La palabra corrupta

BISAGRA

Por José Páramo Castro

El silencio de los expresidentes de la república que mostraba lo último que quedaba de disciplina, decencia y respeto en la política mexicana fue roto por los dos mediocres presidentes panistas. Ni Fox ni Calderón dejan de aparecer en los medios, con una libertad total de expresión, pero también con una enorme capacidad de mala intención y una innegable vocación por el ridículo.

Hablar públicamente garantiza la impunidad de quienes tienen algo que esconder, de tal manera que si son detenidos por delitos graves que cometieron durante su periodo de poder en la administración pública puedan decir dentro y fuera del país que los encarcelan por cuestionar al gobierno y autodenominarse presos políticos.

Mientras más espacios tienen en los medios mayor es la posibilidad de que sus delitos queden en la impunidad y ellos puedan seguir gozando de lo obtenido de manera ilícita. Cada difusión de sus declaraciones tiene la intención de ser censurada para argumentar represión y falta de libertad.

Los expresidentes de la república priistas tomaron más en serio su retiro, y aunque tuvieran cargos públicos guardaron la discreción requerida a la hora de aparecer en público. La novatez en la política que muestran los panistas desde hace años se advierte de manera grotesca en sus apariciones públicas, porque en lugar de ofrecer una alternativa nueva sobre comunicación, crean un bodrio llamado antimañaneras que nadie voltea a ver.

Como esta reacción ante la política son todas las prácticas partidistas de un PAN que tiene en sus militantes a sus peores enemigos por la falta de conocimientos políticos, su resentimiento y desinformación. Los legisladores panistas abandonaron su responsabilidad de representar a los mexicanos que votaron por ellos, a cambio del insulto y la descalificación, lo cual en nada contribuye al bienestar de una población ávida de ser atendida, pero se llenan la boca a la hora de hablar de los pobres y los desvalidos.

Es en esa verborrea que se difunde con generosidad en los medios de información tradicionales en la que suele caer más de un enemigo del gobierno. Está claro el ejemplo del miembro de la comunidad científica, Aldo Aldrete, quien, en busca de impunidad, prefiere el escándalo mediático, para negar que lo arresten por deshonesto y afirmar que lo encarcelan por hablar mal del presidente y de su esposa.

La falta de libertad de expresión es un arma para los conservadores más simplistas y al abusar de este recurso en el que los expresidentes panistas incurren todos los días, la gente ha dejado de ponerles atención.

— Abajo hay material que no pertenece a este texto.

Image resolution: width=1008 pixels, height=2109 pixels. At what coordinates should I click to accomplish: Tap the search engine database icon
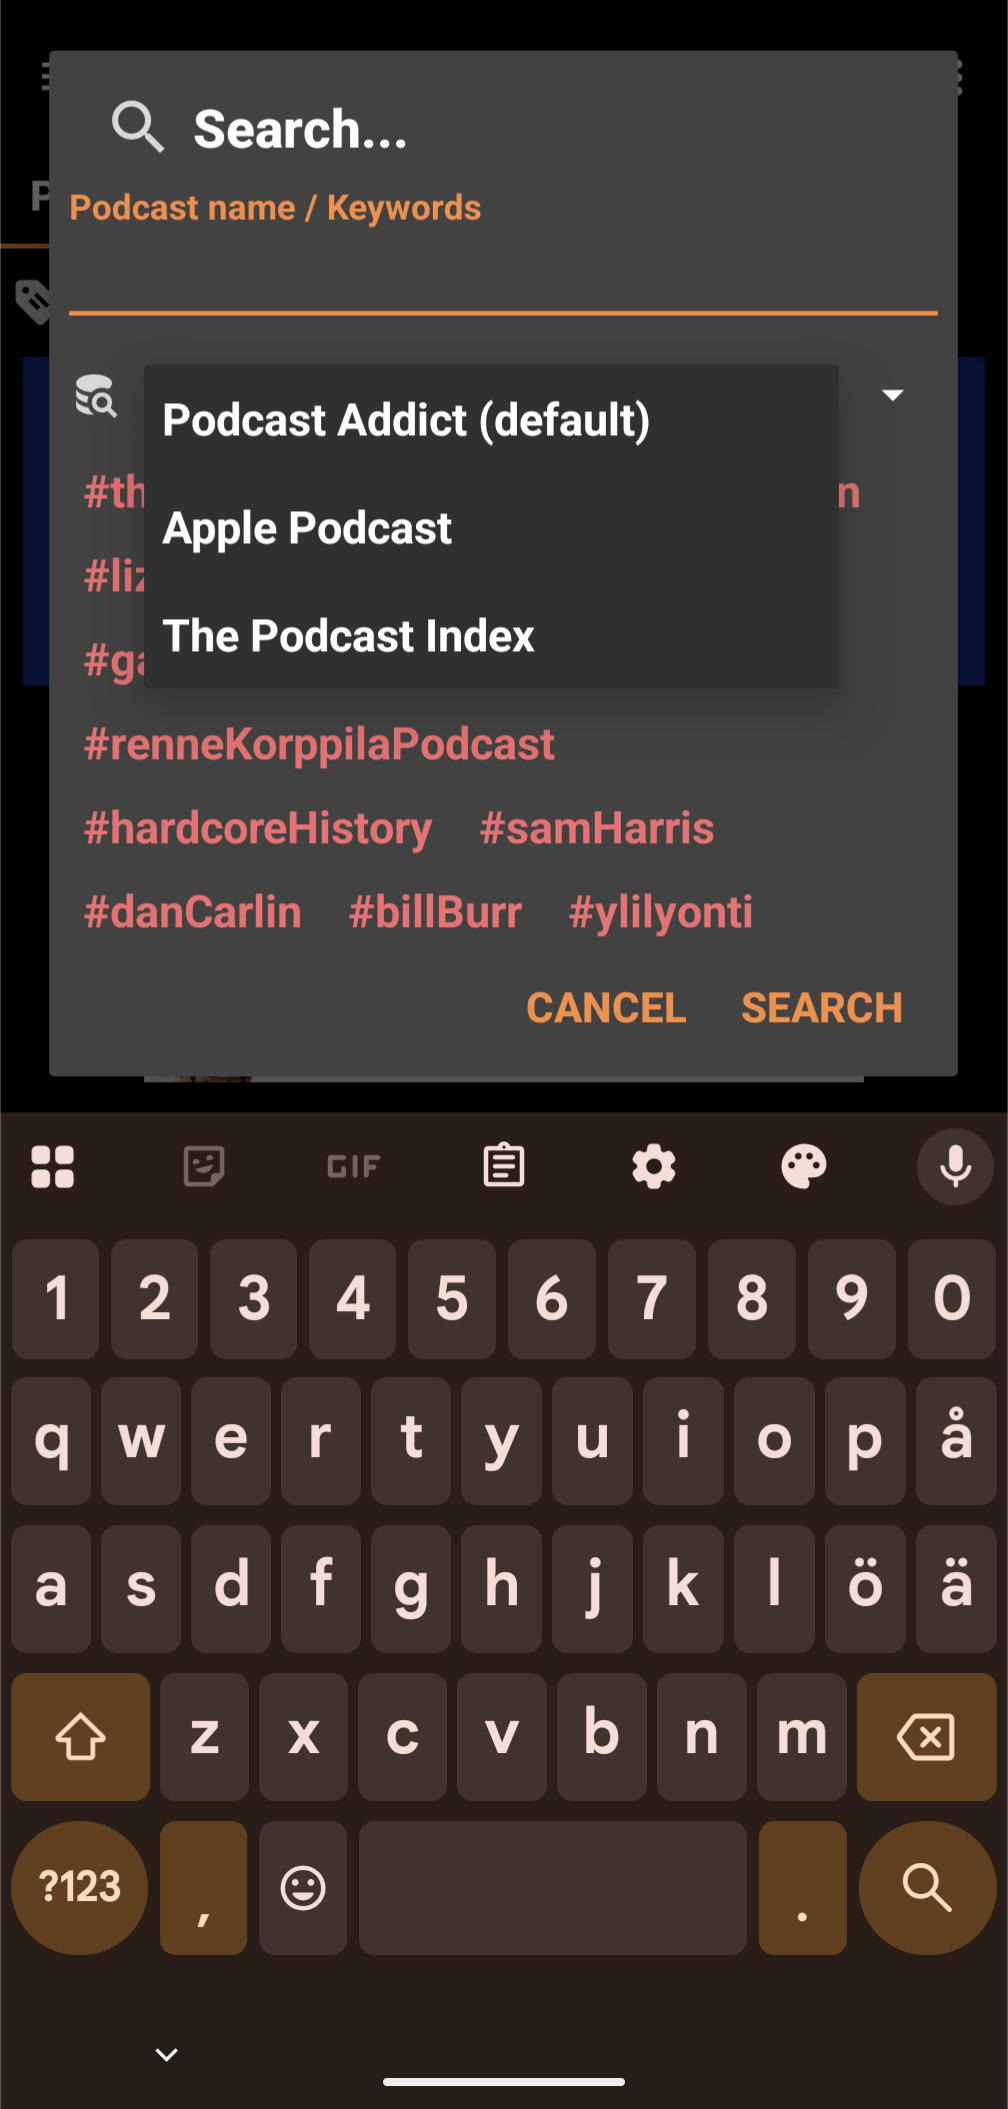pos(96,396)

La declaración grotesca intenta poner una cortina de humo ante delitos graves que cometen quienes insisten en dar a conocer su visión del gobierno. Hasta ahora no se conoce una propuesta sólida de los expresidentes que tienen la posibilidad de dar a conocer ante tanto comedimiento de los medios.

Tampoco se conoce propuesta concreta de los legisladores panistas que dejen en segundo término berrinches y agresiones dignas de foros menos importantes. Tampoco se conocen proyectos científicos de Aldo Aldrete, que justifiquen que el pueblo de México lo mantenga a él y su familia con lujos y privilegios que disfrutan con el dinero de los contribuyentes.

Vociferar en las redes, en los medios, en lugares públicos no es parte de la libertad de expresión sino de una expresión temerosa de perder la libertad.